Role of FA kinase in S. aureus PG molecular species composition in the infected thigh. The thigh lipid samples were separated by solid-phase extraction, and the PG molecular species containing 15:0 were detected using mass spectrometry by scanning for parent ions that lose m/z 241 corresponding to the loss of a 15:0 FA. The identities of the FAs in the 1 and 2 positions (blue) are shown in panels A and B for each molecular species (black). (A) Wild-type strain AH1263 grown in rich laboratory medium. (B) Strain AH1263 PG recovered from an infected thigh. (C) Strain JLB2 (ΔfakA) PG recovered from an infected thigh. (D) Strain JLB31 (ΔfakB1 ΔfakB2) PG recovered from an infected thigh. (E) Strain JLB27 (ΔfakB1) PG recovered from an infected thigh. (F) Strain JLB30 (ΔfakB2) PG recovered from an infected thigh. Representative spectra are shown, and the triplicate results are tabulated in Table S1 in the supplemental material. The peak labeled “X” is not a PG molecular species.

FIG 4

Impact of exogenous FAs on PG molecular species. Strains were grown in defined media (described in Materials and Methods) plus 0.1% Brij-58 and with or without 500 μM FAs.

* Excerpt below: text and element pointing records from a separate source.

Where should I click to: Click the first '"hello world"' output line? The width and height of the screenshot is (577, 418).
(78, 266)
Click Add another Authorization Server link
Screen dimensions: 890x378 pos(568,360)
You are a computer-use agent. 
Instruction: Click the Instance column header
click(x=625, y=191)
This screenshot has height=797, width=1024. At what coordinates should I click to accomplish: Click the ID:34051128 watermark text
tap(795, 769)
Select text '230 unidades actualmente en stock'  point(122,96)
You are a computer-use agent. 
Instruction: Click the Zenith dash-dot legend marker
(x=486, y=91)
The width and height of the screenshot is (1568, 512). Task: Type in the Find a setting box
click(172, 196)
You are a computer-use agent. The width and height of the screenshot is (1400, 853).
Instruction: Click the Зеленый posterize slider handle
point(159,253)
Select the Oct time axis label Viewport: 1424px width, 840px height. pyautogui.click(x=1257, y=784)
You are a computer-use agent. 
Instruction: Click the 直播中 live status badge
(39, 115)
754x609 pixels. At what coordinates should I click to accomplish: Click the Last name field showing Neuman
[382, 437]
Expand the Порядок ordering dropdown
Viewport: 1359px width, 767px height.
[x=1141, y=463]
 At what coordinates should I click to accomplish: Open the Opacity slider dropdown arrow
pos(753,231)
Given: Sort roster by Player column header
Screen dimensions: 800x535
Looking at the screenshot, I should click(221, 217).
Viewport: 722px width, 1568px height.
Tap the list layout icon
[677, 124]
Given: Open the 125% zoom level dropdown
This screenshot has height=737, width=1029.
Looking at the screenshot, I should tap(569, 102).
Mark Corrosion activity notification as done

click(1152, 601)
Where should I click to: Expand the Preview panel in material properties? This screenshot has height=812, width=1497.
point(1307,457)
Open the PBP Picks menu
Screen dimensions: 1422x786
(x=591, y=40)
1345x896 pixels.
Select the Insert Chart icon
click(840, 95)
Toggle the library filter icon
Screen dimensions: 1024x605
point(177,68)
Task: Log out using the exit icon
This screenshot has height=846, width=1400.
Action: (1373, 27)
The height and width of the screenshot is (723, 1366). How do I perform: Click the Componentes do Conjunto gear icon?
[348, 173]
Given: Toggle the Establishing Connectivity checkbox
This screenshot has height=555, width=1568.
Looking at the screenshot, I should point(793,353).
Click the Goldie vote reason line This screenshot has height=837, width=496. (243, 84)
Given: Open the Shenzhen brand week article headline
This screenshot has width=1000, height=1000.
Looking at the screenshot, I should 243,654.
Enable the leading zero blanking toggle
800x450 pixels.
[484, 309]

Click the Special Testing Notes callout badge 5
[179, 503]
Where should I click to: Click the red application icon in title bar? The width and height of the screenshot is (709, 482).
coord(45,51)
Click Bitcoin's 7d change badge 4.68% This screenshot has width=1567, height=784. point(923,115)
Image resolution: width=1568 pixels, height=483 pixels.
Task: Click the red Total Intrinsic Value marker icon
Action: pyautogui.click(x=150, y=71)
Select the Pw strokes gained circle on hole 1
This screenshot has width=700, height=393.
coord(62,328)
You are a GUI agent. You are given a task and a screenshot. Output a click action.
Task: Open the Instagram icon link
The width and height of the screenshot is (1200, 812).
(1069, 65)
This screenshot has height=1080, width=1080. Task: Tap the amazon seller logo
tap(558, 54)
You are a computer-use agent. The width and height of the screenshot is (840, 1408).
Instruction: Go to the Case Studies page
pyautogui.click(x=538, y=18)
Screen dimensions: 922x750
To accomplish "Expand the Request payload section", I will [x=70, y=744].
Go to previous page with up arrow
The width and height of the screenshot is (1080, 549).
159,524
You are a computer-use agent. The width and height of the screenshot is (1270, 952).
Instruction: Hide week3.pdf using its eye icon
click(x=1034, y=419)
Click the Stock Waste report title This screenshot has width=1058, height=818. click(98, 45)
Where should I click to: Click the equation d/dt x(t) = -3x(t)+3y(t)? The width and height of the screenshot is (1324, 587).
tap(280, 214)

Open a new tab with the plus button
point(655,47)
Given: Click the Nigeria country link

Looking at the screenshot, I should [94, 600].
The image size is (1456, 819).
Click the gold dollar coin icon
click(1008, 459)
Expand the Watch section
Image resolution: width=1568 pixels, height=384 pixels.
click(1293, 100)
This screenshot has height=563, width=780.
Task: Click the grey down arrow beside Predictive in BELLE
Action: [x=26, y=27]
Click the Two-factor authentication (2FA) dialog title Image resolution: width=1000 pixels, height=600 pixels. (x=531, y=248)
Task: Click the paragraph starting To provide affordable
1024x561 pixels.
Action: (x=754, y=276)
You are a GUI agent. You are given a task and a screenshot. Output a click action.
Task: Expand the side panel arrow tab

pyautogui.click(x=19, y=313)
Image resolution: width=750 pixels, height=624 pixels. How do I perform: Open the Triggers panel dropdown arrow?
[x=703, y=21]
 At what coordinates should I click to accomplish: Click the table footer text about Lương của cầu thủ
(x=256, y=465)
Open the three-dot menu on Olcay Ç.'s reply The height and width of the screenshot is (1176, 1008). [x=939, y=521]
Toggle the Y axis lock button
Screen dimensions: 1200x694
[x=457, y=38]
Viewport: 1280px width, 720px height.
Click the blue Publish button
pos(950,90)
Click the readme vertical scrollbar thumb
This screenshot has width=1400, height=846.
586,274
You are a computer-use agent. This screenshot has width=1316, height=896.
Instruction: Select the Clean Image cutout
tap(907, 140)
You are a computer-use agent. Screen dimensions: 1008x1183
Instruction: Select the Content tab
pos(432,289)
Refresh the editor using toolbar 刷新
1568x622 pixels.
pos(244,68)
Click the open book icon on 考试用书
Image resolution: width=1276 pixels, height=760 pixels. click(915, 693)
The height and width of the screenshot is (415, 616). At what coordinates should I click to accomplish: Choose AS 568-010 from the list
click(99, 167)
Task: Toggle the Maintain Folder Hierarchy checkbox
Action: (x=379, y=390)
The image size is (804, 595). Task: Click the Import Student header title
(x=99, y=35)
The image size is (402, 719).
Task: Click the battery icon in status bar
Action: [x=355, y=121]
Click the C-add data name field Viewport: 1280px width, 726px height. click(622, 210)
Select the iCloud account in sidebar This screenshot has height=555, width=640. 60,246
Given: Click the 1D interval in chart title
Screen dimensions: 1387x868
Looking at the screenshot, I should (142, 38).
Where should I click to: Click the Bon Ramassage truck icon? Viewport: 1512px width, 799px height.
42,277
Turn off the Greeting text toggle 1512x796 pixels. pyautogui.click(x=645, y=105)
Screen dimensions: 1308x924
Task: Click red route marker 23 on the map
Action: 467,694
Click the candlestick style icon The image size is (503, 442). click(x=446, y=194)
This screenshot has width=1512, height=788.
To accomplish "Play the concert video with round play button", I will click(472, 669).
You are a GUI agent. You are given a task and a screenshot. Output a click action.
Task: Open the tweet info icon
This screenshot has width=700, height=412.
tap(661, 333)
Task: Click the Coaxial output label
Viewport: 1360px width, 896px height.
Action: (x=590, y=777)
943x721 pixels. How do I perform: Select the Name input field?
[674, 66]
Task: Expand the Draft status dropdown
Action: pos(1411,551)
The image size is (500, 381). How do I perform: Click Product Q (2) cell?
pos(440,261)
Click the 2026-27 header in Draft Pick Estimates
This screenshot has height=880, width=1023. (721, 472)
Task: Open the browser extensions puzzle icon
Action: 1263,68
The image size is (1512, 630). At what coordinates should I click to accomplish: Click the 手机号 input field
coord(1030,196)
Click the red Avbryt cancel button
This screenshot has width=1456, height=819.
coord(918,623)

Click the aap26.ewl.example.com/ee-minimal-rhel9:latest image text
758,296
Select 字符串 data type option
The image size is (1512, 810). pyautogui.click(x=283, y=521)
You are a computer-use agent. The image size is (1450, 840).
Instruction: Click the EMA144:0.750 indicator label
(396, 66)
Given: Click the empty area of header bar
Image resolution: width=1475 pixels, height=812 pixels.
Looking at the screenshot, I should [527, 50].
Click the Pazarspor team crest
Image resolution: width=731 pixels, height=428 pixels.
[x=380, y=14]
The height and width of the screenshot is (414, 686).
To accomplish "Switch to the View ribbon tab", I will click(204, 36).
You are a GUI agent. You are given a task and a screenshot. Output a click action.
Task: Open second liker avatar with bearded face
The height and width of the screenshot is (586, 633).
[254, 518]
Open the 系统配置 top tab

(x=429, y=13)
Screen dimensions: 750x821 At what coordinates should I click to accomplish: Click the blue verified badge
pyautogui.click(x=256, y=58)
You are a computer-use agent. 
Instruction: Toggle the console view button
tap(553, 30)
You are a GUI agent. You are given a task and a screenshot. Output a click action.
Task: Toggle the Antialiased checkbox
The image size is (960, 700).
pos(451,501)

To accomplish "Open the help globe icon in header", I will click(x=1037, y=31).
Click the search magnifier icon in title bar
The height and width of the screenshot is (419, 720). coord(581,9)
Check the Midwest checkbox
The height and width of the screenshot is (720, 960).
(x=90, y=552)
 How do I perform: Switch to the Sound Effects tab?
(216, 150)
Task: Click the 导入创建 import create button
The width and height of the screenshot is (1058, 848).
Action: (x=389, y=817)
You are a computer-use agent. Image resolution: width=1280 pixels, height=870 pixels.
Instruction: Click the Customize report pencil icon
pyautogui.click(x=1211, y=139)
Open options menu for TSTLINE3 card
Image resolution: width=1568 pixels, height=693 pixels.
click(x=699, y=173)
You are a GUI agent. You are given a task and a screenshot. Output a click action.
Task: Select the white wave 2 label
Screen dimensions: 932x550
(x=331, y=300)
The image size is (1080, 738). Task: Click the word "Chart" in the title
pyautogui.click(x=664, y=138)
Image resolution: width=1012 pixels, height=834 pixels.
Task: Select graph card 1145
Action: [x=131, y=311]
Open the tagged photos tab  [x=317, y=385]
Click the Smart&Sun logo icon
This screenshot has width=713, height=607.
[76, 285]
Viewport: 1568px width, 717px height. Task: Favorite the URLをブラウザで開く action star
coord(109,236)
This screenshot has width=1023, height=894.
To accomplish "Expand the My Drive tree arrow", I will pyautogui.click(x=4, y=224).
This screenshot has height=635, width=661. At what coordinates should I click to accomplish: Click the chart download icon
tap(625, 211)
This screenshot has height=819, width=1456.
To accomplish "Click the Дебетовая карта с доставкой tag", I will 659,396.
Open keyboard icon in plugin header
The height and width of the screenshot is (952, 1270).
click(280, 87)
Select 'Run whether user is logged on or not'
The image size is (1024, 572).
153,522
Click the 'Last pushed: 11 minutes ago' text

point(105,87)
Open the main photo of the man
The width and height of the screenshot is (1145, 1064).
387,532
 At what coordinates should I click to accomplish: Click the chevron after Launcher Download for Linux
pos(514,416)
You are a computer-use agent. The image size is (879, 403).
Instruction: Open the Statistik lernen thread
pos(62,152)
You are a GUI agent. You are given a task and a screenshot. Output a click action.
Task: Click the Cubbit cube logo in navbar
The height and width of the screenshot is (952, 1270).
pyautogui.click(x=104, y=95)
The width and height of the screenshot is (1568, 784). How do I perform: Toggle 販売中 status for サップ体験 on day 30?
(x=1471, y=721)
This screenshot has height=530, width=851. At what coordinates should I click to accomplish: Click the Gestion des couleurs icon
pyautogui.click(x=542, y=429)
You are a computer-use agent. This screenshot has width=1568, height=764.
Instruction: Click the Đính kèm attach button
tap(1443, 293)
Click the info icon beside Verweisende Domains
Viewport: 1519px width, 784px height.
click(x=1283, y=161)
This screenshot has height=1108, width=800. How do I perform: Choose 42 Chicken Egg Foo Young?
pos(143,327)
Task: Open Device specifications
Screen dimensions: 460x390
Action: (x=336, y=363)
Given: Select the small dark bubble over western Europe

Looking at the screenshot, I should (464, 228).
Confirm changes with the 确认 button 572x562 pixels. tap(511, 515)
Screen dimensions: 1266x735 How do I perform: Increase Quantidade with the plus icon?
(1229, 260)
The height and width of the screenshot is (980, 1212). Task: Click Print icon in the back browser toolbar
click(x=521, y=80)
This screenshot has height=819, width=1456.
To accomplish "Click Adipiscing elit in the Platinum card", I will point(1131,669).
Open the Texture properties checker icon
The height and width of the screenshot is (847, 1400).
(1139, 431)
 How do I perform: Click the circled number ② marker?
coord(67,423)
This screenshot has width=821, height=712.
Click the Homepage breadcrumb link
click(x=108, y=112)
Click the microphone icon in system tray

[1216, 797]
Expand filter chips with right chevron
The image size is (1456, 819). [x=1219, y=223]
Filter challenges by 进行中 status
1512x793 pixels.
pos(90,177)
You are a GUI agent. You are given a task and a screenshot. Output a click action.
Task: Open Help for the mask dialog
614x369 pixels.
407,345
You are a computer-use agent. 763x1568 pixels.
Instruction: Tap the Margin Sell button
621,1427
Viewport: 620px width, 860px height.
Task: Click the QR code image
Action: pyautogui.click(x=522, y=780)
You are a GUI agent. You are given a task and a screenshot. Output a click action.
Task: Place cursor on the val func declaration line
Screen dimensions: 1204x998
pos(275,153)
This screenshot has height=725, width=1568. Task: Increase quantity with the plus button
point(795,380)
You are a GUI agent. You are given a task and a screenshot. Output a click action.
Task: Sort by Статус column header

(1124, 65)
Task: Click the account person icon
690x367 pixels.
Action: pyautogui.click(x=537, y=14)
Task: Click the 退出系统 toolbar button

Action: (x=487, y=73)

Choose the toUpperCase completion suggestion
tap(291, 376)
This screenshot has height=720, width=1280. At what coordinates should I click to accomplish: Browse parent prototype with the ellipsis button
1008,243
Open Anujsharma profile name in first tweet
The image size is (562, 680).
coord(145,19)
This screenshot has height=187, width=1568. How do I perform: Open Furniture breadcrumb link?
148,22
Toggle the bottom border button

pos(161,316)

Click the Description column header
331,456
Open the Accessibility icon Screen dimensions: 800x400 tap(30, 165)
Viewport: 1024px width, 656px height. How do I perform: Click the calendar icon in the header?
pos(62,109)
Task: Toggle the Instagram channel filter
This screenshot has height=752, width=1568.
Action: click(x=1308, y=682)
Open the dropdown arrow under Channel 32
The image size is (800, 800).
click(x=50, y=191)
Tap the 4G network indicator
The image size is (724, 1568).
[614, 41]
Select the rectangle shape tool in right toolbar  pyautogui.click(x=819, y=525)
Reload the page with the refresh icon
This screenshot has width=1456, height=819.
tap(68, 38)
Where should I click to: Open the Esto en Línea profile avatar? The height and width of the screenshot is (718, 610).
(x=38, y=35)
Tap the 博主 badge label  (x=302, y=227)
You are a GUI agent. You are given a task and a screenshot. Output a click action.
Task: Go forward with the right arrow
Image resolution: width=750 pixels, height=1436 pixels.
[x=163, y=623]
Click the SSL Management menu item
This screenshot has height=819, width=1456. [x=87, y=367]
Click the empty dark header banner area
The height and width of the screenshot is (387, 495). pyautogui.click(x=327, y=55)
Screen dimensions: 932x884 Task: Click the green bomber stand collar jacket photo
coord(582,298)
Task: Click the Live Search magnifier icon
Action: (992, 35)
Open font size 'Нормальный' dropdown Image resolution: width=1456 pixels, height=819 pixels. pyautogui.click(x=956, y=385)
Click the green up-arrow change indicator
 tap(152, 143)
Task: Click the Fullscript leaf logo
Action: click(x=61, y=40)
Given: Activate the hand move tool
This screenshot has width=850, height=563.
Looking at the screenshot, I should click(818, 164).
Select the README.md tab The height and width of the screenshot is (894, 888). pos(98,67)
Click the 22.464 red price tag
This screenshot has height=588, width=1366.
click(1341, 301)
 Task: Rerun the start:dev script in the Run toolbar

The identities of the FAs in the 1 and 2-positions (blue) are shown in panels A and B for each molecular species (black). (A) Strain AH1263 grown in defined medium. (B) PG molecular species of strain AH1263 grown in defined medium broth containing 500 μM 18:1. (C) Strain AH1263 grown in defined medium supplemented with 500 μM 16:0. (D) Strain JLB2 (ΔfakA) grown in defined medium containing 500 μM 18:1.

FIG 5

Impact of exogenous Ile on PG molecular species of wild-type strain AH1263. The identities of the FAs in the 1 and 2 positions (blue) are shown in panel A for each PG molecular species (black). (A) PG molecular species of strain AH1263 grown in defined medium as described in Materials and Methods containing 50 μg/ml Ile and Leu. (B) PG molecular species of strain AH1263 grown in defined medium lacking Ile. (C) PG molecular species of strain AH1263 grown in defined medium lacking Leu. (D) PG molecular species of strain AH1263 grown in defined medium lacking both Ile and Leu.